Liquidity and Cash Resources
For the quarter ended December 31, 2009 the Company reported a net loss of $1,150,361 compared to a loss of $836,901 for the prior period. The Company’s cash balance at December 31, 2009 was $284,813.
The Company had an increase in cash of $99,393 for the six months ended December 31, 2009, compared to a decrease in cash of $1,458,967 for the comparable period of 2008. Cash resources of $679,581 were used in continuing operations for the six months ended December 31, 2009 as compared to $1,491,073 used in continuing operations for the same period of 2008. Cash provided by investing activities of continuing operations was $183,223 for the six months ended December 31, 2009 as compared to $567,516 used in investing activities for the same period of 2008. Cash provided by financing activities of continuing operations was $512,330 for the six months ended December 31, 2009 as compared to $991,441 used in the same period in 2008. Net cash provided by discontinued operations for the six months ended December 31, 2009 was none as compared to $433,178 net cash used in discontinued operations for the same period of 2008. Our prin cipal sources of cash during the quarter ended December 31, 2009 were the proceeds from short term borrowing.
Currently, the operations of the Company are funded through the issuance of debt and equity instruments and borrowings from related parties.
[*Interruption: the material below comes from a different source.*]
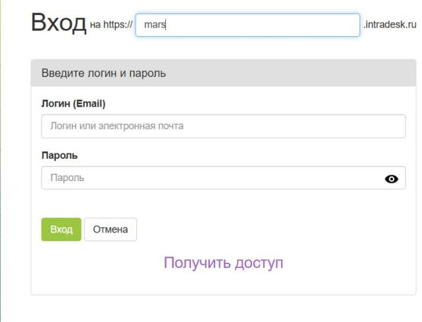Click the large Вход page heading
Image resolution: width=422 pixels, height=322 pixels.
[x=59, y=24]
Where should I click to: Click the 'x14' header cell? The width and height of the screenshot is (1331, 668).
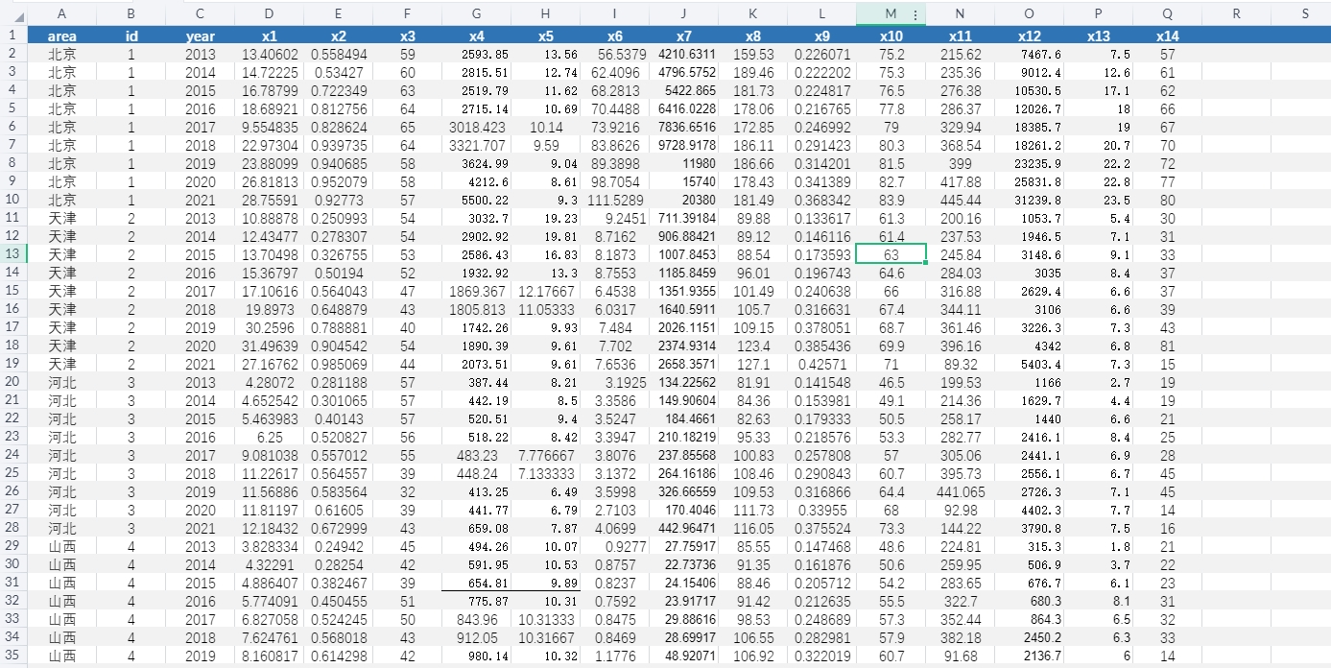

Management’s plans to generate cash flow include sale of company assets, expanding the Company’s existing operations, as well as through additional acquisitions. Additionally, the Company may raise additional funds by raising additional capital through debt of equity offerings in an effort to fund the Company’s anticipated expansion. There is no assurance additional capital will be available to the Company on acceptable terms.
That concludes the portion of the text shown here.